In time, these more productive thoughts can become second nature.
Finally, while you probably see the merits of demonstrating good listening skills, you might be wondering why it’s allegedly relevant to anger management strategies.
Essentially, the thought is that if you can learn to listen “actively”. Then, you enhance every moment of communication between yourself and others. This reduces the potential for misunderstandings. It also fosters empathy and often reduces feelings of irritation before they get a chance to grow into full-blown anger.
The basics of active listening revolve around listening very closely without interrupting. Also, avoid trying to bracket your own agenda while you take in the other person’s words. Observe their body language so as to detect subtle cues about underlying thoughts and feelings.

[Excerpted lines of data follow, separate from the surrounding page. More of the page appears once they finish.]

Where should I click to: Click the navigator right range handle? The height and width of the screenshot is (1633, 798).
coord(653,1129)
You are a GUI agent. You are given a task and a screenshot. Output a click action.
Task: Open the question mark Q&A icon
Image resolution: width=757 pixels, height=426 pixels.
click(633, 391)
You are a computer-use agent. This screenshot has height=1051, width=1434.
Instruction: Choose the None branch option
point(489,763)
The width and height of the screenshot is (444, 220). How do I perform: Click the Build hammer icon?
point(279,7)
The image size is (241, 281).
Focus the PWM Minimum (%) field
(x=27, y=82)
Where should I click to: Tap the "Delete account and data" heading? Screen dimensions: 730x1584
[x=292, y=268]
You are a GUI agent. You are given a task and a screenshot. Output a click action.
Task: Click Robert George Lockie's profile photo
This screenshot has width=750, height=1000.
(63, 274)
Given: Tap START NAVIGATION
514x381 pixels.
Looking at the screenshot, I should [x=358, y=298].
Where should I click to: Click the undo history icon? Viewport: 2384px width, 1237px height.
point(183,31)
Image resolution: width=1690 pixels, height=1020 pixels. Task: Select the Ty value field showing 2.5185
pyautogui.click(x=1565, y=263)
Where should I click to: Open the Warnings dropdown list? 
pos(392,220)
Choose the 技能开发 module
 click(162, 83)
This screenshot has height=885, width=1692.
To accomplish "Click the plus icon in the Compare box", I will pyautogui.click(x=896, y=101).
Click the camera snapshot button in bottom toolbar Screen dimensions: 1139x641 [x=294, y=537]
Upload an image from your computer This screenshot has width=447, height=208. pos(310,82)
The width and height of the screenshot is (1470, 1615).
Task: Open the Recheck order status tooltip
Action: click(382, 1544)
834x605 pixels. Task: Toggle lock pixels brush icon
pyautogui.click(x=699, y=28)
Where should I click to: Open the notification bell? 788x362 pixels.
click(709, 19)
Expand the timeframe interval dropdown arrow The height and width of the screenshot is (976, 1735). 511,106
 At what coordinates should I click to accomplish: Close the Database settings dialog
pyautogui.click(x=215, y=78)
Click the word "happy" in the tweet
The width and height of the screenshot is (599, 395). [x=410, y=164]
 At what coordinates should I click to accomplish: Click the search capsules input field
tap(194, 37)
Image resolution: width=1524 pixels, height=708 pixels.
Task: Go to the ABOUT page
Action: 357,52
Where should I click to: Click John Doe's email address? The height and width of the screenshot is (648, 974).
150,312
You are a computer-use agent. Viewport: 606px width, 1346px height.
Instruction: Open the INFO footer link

It is also very useful to “reflect back” a summary of what you think you’ve heard the other person say. This gives them a sense of being validated and a chance to correct mistakes.
“Hypnosis for anger control (sometimes known as ‘stress hypnotherapy’) is highly effective. All you need is a place to get comfortable, a little privacy, and an anger management hypnosis download.”
Self-hypnosis can help with all the previous steps, assisting you to achieve a calm and stress-free mind as well as encouraging a positive state of mind and good habits.